━━━━━ Reading passage ━━━━━

Township in Yangon, Myanmar

Hlaingthaya West township (လှိုင်သာယာ (အနောက်ပိုင်း) မြို့နယ်) is a township in Insein District, Yangon Region, Myanmar. The township is the westernmost part of the city of Yangon and is divided into 11 urban wards and 4 village tracts, grouping a total of 9 villages. It is one of the few Yangon city townships with rural settlements. The township was split from the larger Hlaingthaya Township on 27 January 2020 according to Legal Notification 32/2020.

==Geography==
Hlaingthaya West is still an industrial township, but contains more residential and rural areas compared to Hlaingthaya East. The Hlaingthaya urban wards numbered from 9 through 21 (except Ward 15) belong to Hlaingthaya West, mostly being residential areas. The Industrial Zones in Hlaingthaya West, as of 2023, are Shwe Lin Pan, Shwe Pinle, Shwe Thanlwin, Hlaingthaya Industrial Zone Five, Mya Sein Yaung and Anawtaw. The township also has a portion zoned for animal husbandry industrial processing next to the Kalargyi village tract.

━━━━━

Work to do
- a) Answer these questions using the Hlaingthaya West township passage:
(i) In which district is the township located?
(ii) On what date was it split from the larger Hlaingthaya Township?
(iii) Which village tract lies next to the area zoned for animal husbandry industrial processing?
- b) Extend the Hlaingthaya West township passage with a few sentences that pick up after its last sentence.
The lines that come next have no connection to the Hlaingthaya West township passage.

━━━━━ Source excerpt ━━━━━

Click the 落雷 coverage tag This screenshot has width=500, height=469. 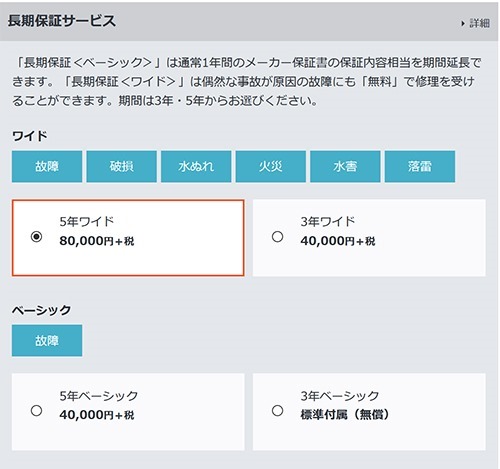coord(420,166)
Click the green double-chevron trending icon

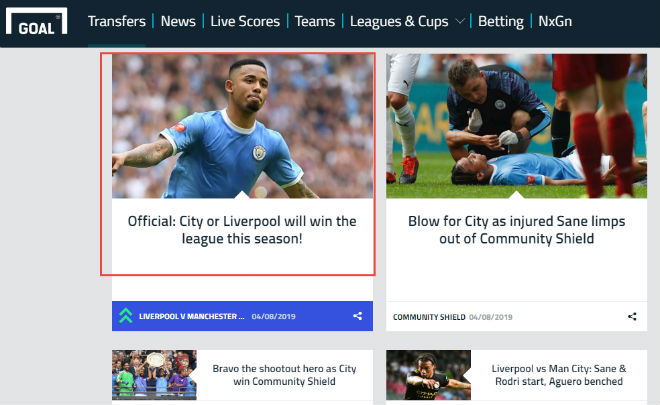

━━━━━

Task-by-task results
- a)
(i) Insein District
(ii) 27 January 2020
(iii) Kalargyi

- b)
==History==
Hlaingthaya grew as part of an effort to resettle squatters from central Yangon following the 8888 Uprising. In 1991, authorities began establishing industrial zones and produce trading centres in the township. The largest industrial zone of Yangon, Hlaingthaya Industrial Zone, was established in 1995 and covers a land area of 567 hectares. After the 2008 Cyclone Nargis, thousands of internally displaced refugees from the Ayeyarwady delta migrants re-settled in Hlaingthaya.

During the 2021 Myanmar protests, a protest formed at the Ward 19 Administrative offices. According to the Ministry of Information, the protesters then broke in and destroyed the office leading to their arrest and imprisonment under martial law.

In August 2024, the Chinese-owned Sewell Garment factory, located in the township's Shwe Pinle Industrial Zone, caught on fire and caused significant property damage and injured firefighters and responders.